**REQUIRED WORK:**
1. In the goal-setting text, what technique is used to break complex goals into components?
2. Return, word for word, the part of the goal-setting text that opens with the words containing "To get to that" and closes with "a surface-level desire.".
━━━ TEXT EXTRACT ━━━
To get to that core motivation, the transcript recommends a “five whys” style framework. Start with a broad goal (for example, finishing a book) and repeatedly ask “why” until the underlying reason emerges. “Finish a book” might lead to “share my story,” which could lead to “teach people something,” and the questioning continues several layers deeper. The payoff is clarity: the goal becomes more meaningful, more motivating, and easier to commit to when the plan is built on the real driver rather than a surface-level desire.

Once the “why” is clear, complex goals need a second step: breaking them into components using mind mapping. Mind maps provide a visual big-picture view that helps separate a large project into manageable branches—especially when multiple moving parts would otherwise blur together. For a book project, the transcript gives a concrete example of branching into genre and audience, world-building elements like characters and emotions, and plot structure through key scenes. Ideas don’t have to connect neatly at first; messy brainstorming can still produce the most interesting concepts. Each branch then becomes a smaller goal, which can be translated into actionable tasks.
━━━ DATA PROVIDED ━━━
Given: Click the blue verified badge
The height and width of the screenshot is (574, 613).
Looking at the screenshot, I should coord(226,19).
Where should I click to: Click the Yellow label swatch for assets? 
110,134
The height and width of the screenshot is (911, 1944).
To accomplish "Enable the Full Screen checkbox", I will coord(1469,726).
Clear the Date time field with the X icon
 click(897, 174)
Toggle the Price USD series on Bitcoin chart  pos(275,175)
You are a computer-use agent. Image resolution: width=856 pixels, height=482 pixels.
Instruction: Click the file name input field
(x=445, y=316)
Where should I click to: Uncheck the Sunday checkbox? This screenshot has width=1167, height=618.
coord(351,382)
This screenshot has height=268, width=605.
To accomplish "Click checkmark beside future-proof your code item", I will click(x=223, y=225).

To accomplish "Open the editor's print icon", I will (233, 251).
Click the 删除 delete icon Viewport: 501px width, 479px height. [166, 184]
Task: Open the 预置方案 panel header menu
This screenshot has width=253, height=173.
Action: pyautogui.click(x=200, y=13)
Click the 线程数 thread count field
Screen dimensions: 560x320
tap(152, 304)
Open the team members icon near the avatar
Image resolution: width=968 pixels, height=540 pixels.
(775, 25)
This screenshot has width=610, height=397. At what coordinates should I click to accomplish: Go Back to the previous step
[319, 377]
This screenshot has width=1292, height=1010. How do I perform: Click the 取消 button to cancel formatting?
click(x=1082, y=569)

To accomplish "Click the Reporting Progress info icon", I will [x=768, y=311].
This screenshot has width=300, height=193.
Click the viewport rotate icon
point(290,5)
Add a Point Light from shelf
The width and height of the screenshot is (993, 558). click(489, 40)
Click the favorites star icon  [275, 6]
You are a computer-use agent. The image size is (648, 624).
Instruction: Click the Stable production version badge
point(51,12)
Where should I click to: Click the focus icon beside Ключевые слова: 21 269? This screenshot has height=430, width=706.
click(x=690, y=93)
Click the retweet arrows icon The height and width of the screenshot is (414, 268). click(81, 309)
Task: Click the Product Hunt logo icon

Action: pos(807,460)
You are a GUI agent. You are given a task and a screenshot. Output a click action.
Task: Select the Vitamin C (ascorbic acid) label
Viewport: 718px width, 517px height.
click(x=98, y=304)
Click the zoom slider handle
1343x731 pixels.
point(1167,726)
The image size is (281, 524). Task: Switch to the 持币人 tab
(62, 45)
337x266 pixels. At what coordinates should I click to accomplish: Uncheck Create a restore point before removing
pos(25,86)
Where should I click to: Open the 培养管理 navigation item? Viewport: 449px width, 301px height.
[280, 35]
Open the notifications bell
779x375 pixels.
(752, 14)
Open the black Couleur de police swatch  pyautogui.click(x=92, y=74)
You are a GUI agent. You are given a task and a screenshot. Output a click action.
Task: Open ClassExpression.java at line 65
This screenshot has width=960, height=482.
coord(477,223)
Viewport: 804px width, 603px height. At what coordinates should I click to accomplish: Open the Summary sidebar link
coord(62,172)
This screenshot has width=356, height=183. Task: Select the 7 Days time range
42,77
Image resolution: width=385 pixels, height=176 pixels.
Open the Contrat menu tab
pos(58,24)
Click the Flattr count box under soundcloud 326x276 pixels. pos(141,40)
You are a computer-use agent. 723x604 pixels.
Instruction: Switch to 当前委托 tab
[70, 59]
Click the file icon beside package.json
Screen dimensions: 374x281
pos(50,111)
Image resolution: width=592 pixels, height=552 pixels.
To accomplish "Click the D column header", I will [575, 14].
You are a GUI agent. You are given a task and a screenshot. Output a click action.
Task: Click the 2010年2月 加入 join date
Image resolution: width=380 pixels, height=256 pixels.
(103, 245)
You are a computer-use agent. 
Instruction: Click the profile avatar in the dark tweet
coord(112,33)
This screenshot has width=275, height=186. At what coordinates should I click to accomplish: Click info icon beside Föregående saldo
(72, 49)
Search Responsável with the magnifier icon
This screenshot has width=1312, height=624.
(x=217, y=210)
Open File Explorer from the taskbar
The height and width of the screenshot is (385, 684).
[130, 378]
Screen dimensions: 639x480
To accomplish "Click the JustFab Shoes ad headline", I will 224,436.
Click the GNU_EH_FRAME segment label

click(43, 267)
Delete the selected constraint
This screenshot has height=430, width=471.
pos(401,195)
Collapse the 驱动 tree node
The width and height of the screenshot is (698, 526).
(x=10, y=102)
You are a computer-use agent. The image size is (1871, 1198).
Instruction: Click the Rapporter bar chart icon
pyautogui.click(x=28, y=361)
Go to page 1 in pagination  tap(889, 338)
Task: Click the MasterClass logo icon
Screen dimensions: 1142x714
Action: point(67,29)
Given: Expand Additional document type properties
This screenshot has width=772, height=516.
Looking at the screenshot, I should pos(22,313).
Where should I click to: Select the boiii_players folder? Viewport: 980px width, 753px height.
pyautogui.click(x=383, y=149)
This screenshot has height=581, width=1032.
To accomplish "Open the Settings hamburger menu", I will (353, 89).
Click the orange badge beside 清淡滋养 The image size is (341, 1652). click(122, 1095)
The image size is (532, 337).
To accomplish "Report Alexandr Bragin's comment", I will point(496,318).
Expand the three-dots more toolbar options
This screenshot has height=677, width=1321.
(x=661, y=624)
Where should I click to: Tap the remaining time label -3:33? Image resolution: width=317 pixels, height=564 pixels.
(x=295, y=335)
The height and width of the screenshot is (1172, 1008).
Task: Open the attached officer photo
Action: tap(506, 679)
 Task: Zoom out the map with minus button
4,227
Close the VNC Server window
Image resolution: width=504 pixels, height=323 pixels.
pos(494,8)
━━━
**ANSWERS FOR THE EXERCISE:**
1. Mind mapping.

2.
To get to that core motivation, the transcript recommends a “five whys” style framework. Start with a broad goal (for example, finishing a book) and repeatedly ask “why” until the underlying reason emerges. “Finish a book” might lead to “share my story,” which could lead to “teach people something,” and the questioning continues several layers deeper. The payoff is clarity: the goal becomes more meaningful, more motivating, and easier to commit to when the plan is built on the real driver rather than a surface-level desire.